It was unclear exactly how he would go about criminalizing violations of the indecency statutes. Typically, the Federal Communications Commission notifies the alleged offender and, if no settlement is reached, issues a fine.
When asked how he intended to criminalize the violations, Sensenbrenner repeated his assertion that it was the best way to penalize people who violate the statute but avoid “penalizing people who are not violating the law.”
While he expressed a wish to criminalize the indecency violations, he also applauded the cable industry for its actions.
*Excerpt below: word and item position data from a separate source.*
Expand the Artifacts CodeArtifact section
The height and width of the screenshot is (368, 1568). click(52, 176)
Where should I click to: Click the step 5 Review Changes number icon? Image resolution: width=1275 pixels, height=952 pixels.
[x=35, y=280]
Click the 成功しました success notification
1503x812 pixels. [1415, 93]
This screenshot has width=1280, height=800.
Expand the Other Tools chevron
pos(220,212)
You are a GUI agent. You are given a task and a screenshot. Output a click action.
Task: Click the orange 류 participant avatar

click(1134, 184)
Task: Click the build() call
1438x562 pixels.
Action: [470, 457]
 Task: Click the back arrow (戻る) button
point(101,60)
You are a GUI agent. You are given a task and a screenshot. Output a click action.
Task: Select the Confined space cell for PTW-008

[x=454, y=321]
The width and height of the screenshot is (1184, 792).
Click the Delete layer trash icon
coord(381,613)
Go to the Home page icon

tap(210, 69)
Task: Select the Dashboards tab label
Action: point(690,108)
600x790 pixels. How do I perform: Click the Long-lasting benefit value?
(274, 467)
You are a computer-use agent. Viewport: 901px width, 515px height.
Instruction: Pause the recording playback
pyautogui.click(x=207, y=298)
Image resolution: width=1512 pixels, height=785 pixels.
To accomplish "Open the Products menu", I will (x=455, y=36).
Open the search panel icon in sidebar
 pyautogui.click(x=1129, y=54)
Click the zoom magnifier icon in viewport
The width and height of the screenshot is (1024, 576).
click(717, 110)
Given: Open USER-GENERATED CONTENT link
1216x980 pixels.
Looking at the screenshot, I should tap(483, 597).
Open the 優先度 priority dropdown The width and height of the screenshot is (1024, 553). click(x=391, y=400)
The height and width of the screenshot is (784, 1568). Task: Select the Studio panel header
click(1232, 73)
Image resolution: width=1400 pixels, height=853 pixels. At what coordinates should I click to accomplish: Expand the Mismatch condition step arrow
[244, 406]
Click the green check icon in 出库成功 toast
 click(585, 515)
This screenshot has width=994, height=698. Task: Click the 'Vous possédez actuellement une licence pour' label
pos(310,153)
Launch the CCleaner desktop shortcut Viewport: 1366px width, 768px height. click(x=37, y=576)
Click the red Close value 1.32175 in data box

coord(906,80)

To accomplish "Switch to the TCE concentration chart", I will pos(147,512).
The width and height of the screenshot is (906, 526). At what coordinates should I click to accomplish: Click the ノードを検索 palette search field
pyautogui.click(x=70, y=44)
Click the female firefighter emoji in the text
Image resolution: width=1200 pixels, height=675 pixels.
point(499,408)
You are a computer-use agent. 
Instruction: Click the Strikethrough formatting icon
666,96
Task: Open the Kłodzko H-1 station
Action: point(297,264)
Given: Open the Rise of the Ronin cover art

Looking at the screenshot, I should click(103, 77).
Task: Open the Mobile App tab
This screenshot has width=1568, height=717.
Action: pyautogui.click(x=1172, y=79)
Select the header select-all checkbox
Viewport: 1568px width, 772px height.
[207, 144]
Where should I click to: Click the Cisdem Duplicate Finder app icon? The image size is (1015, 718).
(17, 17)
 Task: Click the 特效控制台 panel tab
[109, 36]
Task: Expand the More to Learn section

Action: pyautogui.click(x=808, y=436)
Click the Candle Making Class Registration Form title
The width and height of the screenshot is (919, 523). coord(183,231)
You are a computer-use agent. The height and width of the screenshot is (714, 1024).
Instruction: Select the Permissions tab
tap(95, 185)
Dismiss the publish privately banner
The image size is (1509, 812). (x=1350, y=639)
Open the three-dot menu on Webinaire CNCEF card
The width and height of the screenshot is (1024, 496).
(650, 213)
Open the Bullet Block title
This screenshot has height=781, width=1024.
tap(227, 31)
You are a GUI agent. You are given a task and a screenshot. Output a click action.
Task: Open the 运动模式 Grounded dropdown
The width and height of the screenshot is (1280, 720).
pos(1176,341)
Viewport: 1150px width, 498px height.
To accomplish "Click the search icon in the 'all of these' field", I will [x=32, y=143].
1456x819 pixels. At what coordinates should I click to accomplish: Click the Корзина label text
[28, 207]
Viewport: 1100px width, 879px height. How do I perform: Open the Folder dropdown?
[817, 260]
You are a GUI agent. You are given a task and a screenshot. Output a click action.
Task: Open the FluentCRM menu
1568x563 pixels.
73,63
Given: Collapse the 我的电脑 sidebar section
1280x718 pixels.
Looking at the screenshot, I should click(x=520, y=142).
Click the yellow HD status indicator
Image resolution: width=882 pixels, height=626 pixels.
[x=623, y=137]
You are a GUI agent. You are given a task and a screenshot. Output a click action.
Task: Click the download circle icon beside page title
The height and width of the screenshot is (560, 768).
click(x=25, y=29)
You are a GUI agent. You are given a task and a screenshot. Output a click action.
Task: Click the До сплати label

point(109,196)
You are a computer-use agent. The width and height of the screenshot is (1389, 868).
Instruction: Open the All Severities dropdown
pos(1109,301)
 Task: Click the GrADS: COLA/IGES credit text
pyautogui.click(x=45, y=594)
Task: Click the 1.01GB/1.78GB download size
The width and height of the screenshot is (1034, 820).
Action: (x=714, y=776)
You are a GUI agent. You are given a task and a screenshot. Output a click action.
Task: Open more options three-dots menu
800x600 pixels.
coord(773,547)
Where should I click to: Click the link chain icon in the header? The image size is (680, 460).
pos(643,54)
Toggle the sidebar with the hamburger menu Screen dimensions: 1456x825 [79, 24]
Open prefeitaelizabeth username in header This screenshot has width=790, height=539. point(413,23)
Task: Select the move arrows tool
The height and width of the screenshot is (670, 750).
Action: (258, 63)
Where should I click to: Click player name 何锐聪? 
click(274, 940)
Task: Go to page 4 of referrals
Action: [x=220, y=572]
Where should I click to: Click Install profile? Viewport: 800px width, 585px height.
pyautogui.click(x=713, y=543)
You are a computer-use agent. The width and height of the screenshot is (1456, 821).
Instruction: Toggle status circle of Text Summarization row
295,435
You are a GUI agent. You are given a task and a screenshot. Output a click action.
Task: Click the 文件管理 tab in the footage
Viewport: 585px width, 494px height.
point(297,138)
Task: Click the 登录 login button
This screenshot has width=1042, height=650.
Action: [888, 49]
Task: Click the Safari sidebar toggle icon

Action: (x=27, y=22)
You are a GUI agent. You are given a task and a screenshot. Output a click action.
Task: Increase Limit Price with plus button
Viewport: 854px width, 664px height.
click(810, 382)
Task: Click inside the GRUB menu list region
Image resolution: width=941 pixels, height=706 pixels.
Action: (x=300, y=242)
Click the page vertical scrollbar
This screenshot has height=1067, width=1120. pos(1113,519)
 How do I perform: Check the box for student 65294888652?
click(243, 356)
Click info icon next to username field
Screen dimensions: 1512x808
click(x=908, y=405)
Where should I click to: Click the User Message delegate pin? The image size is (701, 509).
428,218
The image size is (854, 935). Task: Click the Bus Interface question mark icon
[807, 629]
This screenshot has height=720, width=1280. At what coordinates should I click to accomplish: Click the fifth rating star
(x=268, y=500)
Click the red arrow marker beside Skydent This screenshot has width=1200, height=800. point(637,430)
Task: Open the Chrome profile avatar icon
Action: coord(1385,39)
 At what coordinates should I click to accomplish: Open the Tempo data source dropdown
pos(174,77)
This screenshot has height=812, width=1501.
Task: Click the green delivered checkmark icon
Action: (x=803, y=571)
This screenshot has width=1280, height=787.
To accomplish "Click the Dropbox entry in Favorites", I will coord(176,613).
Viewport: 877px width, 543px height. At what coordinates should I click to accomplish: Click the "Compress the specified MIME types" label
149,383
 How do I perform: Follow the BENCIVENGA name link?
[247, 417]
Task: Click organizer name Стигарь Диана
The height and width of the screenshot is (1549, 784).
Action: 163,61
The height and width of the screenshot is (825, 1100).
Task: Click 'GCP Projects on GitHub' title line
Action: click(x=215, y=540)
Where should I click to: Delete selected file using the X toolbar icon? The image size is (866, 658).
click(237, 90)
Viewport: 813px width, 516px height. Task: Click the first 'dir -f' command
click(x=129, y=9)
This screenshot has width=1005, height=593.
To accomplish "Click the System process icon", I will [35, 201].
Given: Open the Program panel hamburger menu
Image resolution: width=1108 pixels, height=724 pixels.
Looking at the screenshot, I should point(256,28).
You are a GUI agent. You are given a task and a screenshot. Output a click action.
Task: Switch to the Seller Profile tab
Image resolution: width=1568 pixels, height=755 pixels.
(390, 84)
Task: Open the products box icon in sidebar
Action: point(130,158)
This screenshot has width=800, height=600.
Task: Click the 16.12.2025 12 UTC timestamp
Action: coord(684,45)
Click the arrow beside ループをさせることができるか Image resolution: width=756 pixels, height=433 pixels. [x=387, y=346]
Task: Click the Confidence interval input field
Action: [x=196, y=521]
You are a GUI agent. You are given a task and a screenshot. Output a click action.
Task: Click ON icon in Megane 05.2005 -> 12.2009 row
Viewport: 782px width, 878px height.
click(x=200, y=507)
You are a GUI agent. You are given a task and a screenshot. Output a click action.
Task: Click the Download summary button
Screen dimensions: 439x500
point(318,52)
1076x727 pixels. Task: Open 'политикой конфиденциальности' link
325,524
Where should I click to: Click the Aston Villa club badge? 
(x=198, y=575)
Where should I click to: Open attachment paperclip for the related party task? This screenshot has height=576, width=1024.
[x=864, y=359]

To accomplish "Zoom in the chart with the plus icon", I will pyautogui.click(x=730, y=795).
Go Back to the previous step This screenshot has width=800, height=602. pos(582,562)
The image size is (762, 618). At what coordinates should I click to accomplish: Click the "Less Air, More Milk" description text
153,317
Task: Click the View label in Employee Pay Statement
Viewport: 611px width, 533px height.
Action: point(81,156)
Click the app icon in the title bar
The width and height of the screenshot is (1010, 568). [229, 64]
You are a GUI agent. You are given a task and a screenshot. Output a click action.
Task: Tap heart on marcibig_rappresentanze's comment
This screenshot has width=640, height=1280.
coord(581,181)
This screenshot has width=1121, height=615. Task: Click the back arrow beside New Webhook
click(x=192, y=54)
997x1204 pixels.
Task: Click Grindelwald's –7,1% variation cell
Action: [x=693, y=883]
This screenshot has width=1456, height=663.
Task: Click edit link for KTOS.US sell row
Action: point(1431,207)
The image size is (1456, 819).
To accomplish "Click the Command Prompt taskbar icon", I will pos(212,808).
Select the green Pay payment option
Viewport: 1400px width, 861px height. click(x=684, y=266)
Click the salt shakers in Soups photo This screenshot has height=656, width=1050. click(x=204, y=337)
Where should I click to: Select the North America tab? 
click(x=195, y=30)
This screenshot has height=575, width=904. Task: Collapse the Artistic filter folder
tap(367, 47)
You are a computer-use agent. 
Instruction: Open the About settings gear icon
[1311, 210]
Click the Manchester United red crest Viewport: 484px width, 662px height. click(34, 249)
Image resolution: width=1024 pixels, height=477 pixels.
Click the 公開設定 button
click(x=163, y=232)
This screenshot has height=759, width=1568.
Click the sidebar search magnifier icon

Cable companies allow customers to block channels they find offensive but still require the customers to pay for it.
“I think the industry is doing what it should be doing,” he said. “I think this is the way it should go.”
Although the indecency issue was put on the front burner last year after Janet Jackson’s breast was bared during the Super Bowl halftime show, it has remained a concern for Congress.
The House of Representatives overwhelmingly approved legislation this year that directs the FCC to fine broadcasters and individuals up to $500,000 for airing smutty programming on TV and radio.
Obscene speech is not protected by the First Amendment and cannot be broadcast at any time, but indecent speech can be aired safely between 10 p.m. and 6 a.m. because the courts and the FCC have determined that children are not a large part of the audience in those hours.
Although cable and satellite TV are not covered by the indecency statutes, Sen. Ted Stevens, R-Alaska, chairman of the Senate Commerce Committee, and Rep. Joe Barton, R-Texas, have said they want to bring multichannel programmers into the legal mix.
Stevens attended the convention Sunday, when he met with top cable industry executives, sources said. The executives hoped to persuade Stevens to back off, the sources said.
During the meeting, the cable operators demonstrated their blocking technology, but it was unclear whether Stevens was swayed by their arguments.